The story originally centred on a miniature horse, but “everybody just felt like the donkey was a more unexpected choice.” It helped that donkeys are “quite expressive, actually, and sweet.”

“We knew what we wanted to avoid, and that's often very helpful,’” Micah said. “And so sometimes clearing out the things you don't want to do allows you to push it to somewhere a little bit less obvious.”


The song continued the pattern of taking the less expected path, which was critical; the pool of choices is shrunk for Christmas campaigns, and a pack of brands are fishing in it.

Despite the high stakes, Micah said it wasn’t a difficult choice - the team landed on the song quickly. Once they cut the too-obvious - the likes of ‘Jingle Bells’ or ‘Have Yourself A Merry Little Christmas’ - ‘Have a Holly Jolly Christmas’ stood out. It “had some variation throughout, had a catchy enough moment.” 

“It felt a little bit like maybe what the farmer would listen to, a classic to him,” Micah said. “The more we played with it, I think everybody was like, ‘Yeah, it's got to be this.’”

Pip Smart, executive producer at Revolver, said the shoot was three days - two in a rural town in New South Wales called Carcoar around 50 kilometres south-west of Bathurst, and three on stage. 

“All of the interiors we shot on stage on those sets that we built. That's an amazing opportunity, to be able to have the time to design and build sets like that,” Pip said. (Last month, Brent said he’d pull money from media before production; “If I make something great, I need less media.”)

Post-production house Blockhead has been working on the edit for three months; it was “an enormous job.”

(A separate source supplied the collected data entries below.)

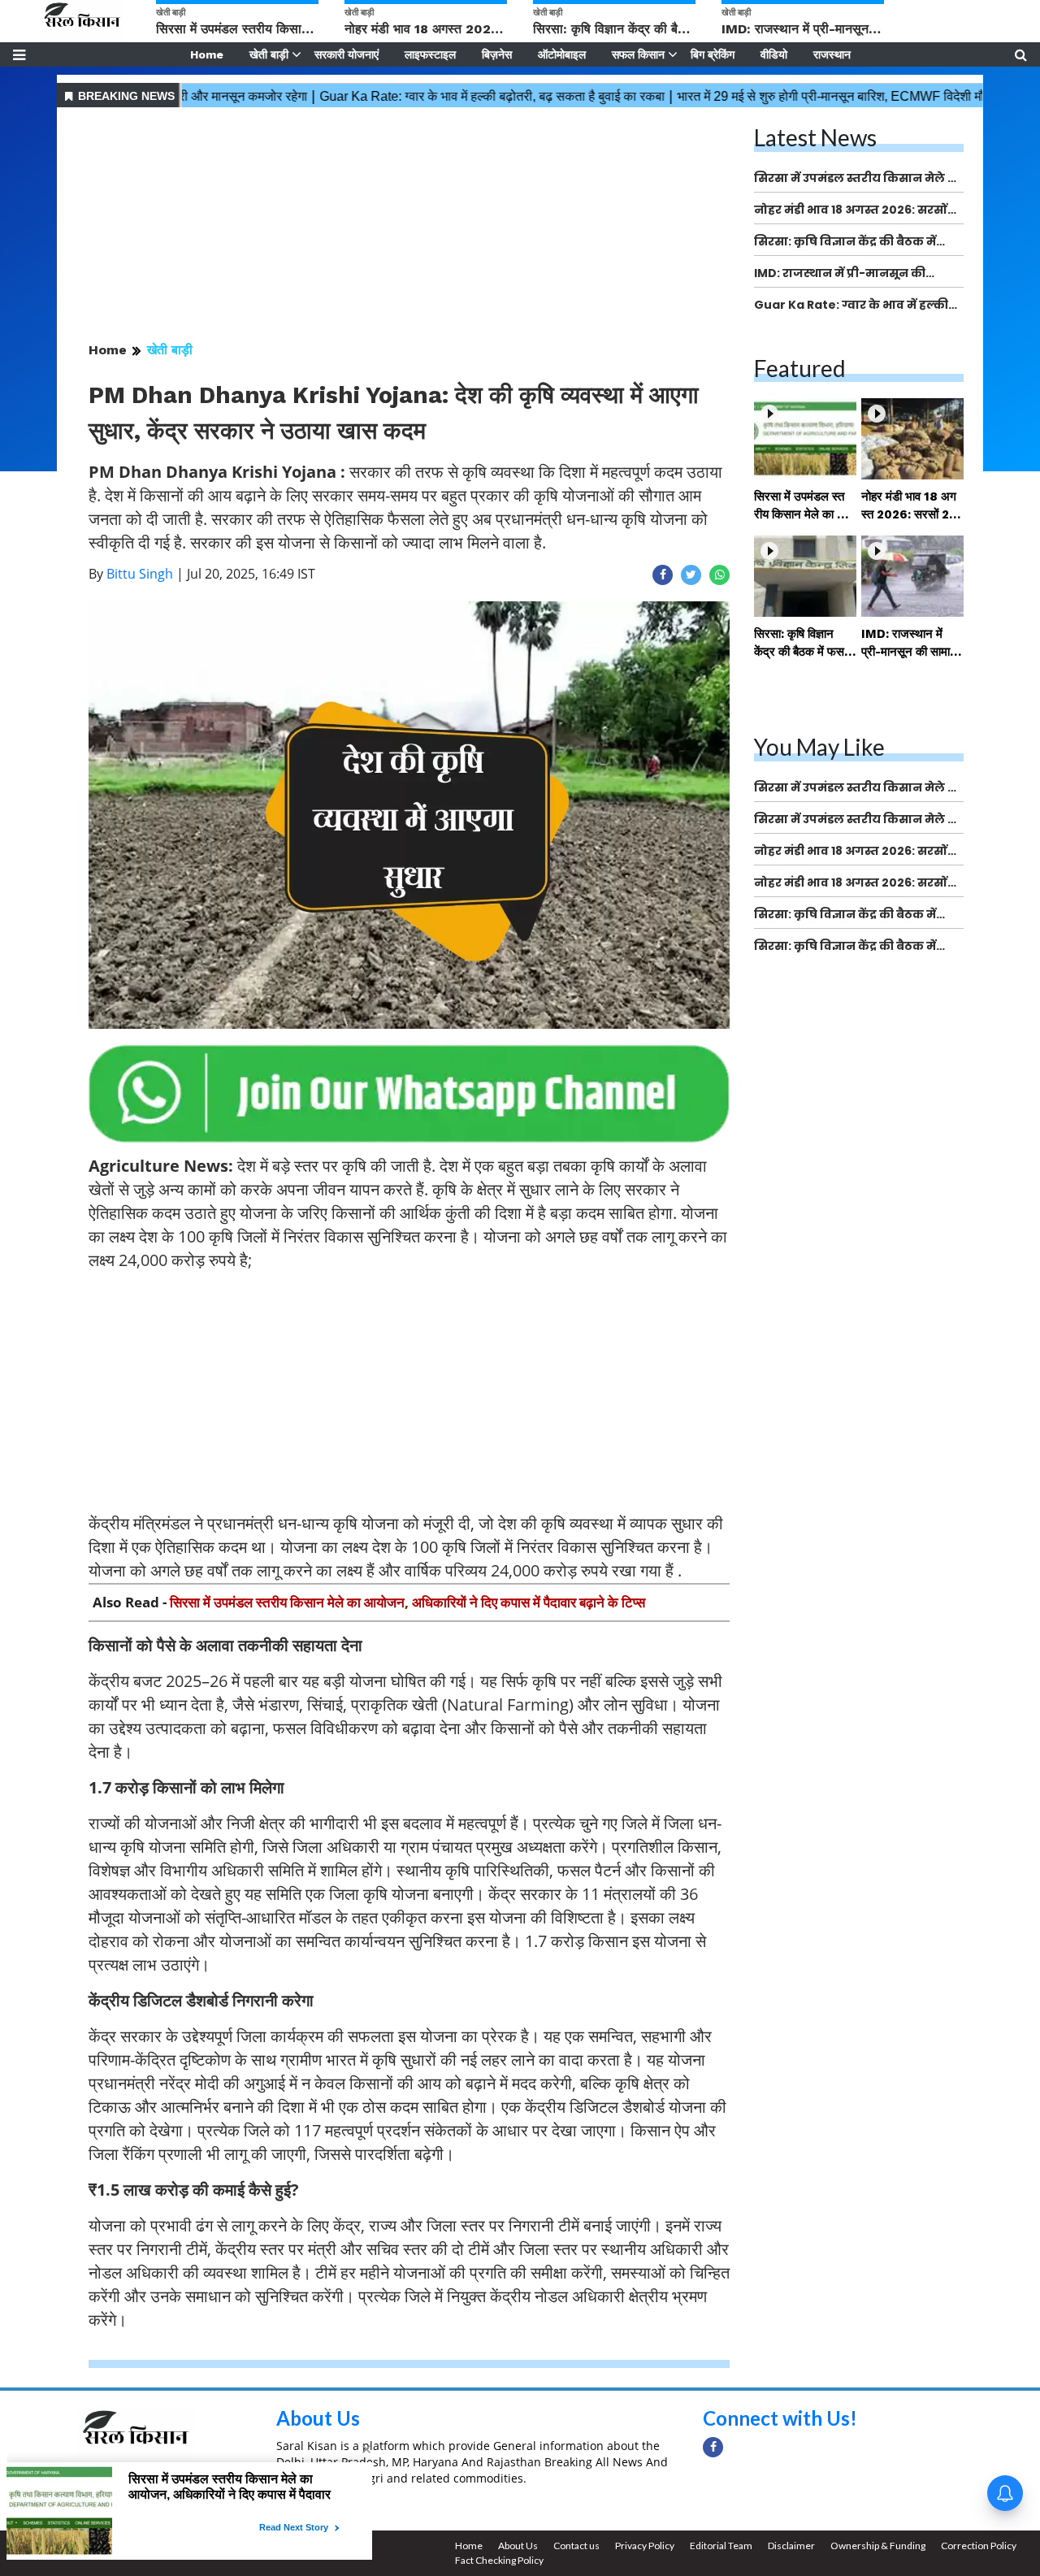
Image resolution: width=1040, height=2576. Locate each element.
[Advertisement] (409, 226)
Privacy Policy (644, 2545)
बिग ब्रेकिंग (712, 54)
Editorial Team (721, 2545)
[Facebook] (713, 2447)
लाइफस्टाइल (430, 54)
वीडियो (773, 54)
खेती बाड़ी (268, 54)
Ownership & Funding (877, 2545)
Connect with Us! (780, 2418)
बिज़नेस (497, 54)
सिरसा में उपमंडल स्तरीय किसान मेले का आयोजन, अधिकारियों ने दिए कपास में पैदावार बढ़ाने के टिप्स (407, 1602)
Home (206, 54)
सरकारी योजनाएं (346, 54)
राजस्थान (832, 54)
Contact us (576, 2545)
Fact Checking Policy (499, 2560)
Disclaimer (791, 2545)
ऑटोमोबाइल (562, 54)
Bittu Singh (139, 574)
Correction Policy (978, 2545)
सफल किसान (638, 54)
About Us (318, 2418)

“I actually think that a lot of people will watch it and not know how much of it is for real. And I think that's a testament to their work and to ours,” Pip said. “The magic of how that all comes together is, I think, pretty seamless, and everyone's pretty proud.”

The team had three donkeys on set; they performed and behaved better than expected.

“It’s a lot of preparation and a tiny bit of luck, right?” Micah quipped. 

“The main donkey was really amazing. For something we thought was actually going to be the hardest part of the whole thing. We had all kinds of technological contingency built in. And then she [the donkey] turned out a star on the day.”

The integrated Christmas campaign extends into retail through two trading campaigns for the Black Friday and Christmas sales, which the brand said are centred on elevating the in-store experience and making Telstra a gifting destination.


Brent has been clear the brand’s ambition is not to not look the same, but feel the same. ‘Together is for Christmas’ and the ‘Wherever we go’ film feel the same, Micah says, because they share an “emotional centre … there's a sense of camaraderie and spirit and connection.”

“I know that's swimming up the river with the way so many folks talk, but Telstra is just too big of a brand to have one specific system that they put on repeat,” Micah argued.

“There's too many different stories to tell with too many different emotions to borrow from. There are times where you should be able to be beautiful, and there are times where you're allowed to be imaginative and playful. 

“I'm staring at a wall over here where all of our work is posted that we've done over the last year. And it's actually a really cohesive brand.”

He gives an analogy. “If you had a mate and you only ever had the same conversation every time you got together, that'd be pretty dull. I think you're just trying to be a living, breathing brand that is prepared and open to have different conversations.”